- **TASK LIST**
(a) In the blog post below about a family doctor's retirement, who has worked as the doctor's receptionist and nurse?
(b) List everything the doctor did when the writer of the blog post below showed up at his office during a panic attack.

- **EXCERPTED TEXT**
---*---
Tuesday, June 10, 2014

Thanks, Doc

We said goodbye to our family dr this week. He's retiring at the end of the month -- winding down his practice & selling the building where his office is located, not too far from where we lived when we were first married. The company that a friend worked for (headquartered in the area at the time) used to refer its employees to him;  as newlyweds, some (gulp) 29 years ago, when we asked the friend if they could recommend a family dr, they sent us to him, and we've been there ever since. 

Doc is older than my father (!) -- in his mid-70s.  We knew this was coming, sooner rather than later, but it's one of those things you push out of your mind (like the cartoon:  fingers in ears, "lalalala...") because you just don't want to think about it, and it was a shock when we finally got the call to start looking for a new dr.

That, of course, is easier said than done.  Family drs -- who are taking new patients (let alone GOOD ones) -- are like gold these days, it seems -- both in small towns, where my parents live, and in big cities & suburbs like ours. Fortunately, a few new clinics have opened recently to meet the needs of the rapidly growing suburbs where we live. There's one near us that is expanding its practice with several new drs, and we have a "meet & greet" scheduled later this week with one of them. Fingers crossed...!

While I do wish Family Dr. had taken my concerns about not getting pregnant sooner more seriously, I cannot hold that against him, because on balance, he's been a damned good doctor in so many other ways. When I did get pg, he was delighted (in his own quiet way).  He referred me to my excellent Dr. Ob-gyn  -- who had delivered his own three sons (and referred us to other excellent specialists for other assorted issues over the years). When I called him, concerned about spotting, he called me at home to check on how I was doing;  when I lost Katie, he also called me at home -- not the first time he called us at home to check in on us when we weren't feeling well. When I showed up at his office out of the blue in the throes of a post-failed-IUI panic attack (13 years ago tomorrow, as matter of fact...), he got his receptionist to give me one of her own Ativan pills on the spot, wrote me a prescription for more, & told me it was no wonder, I'd been through one major life disappointment after another lately.

It's not just him -- he's had the same receptionist and nurse -- his wife! -- for years;  we're going to miss them too. His wife hugged us both;  I got all teary and I think she did too, a little. It must be hard for them;  we only have to say goodbye once but they are doing it every time a patient walks in these last few weeks.

Thanks, Doc (& staff). Happy retirement!


  1. I was about to say that your doctor sounds amazing, but then it made me sad that sort of behaviour is looked at as outside the norm. Better than normal :-)

    My dentist retired last month. I had been seeing him since I was a kid. And my kids went to him too. I get that people have to retire, but change is hard.

  2. Well, I can't imagine having a 70+ year old male doctor. But I can understand becoming attached to someone you've relied on over the years, who has always done their best for you, and who has been there through the tough times. I'm really sorry you have to say good-bye to him.

  3. This post makes me sad, too. The notion of a family doctor is something uncommon for me, but still I can understand the attachment, especially after what you've gone through.

    I hope the new one proves to be a good one, too.
---*---
- **DATA SHOWN**
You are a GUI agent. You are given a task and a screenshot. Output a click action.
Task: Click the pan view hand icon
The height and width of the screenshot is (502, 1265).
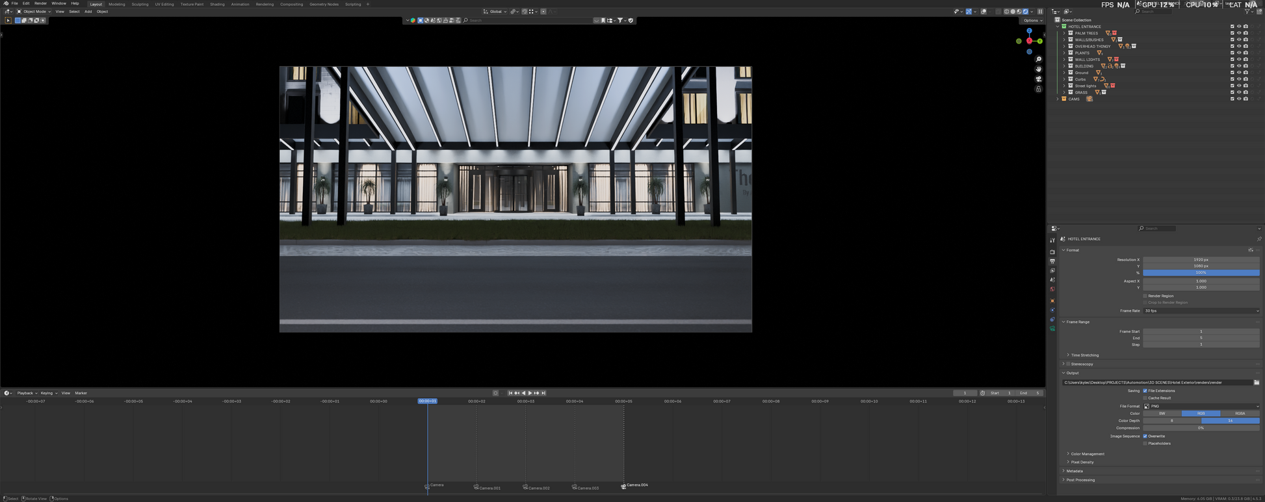pyautogui.click(x=1038, y=69)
---*---
- **PER-TASK ANSWERS**
(a) His wife has been his receptionist and nurse for years.

(b)
- He had his receptionist give her one of her own Ativan pills on the spot.
- He wrote her a prescription for more.
- He told her it was no wonder, since she'd been through one major life disappointment after another lately.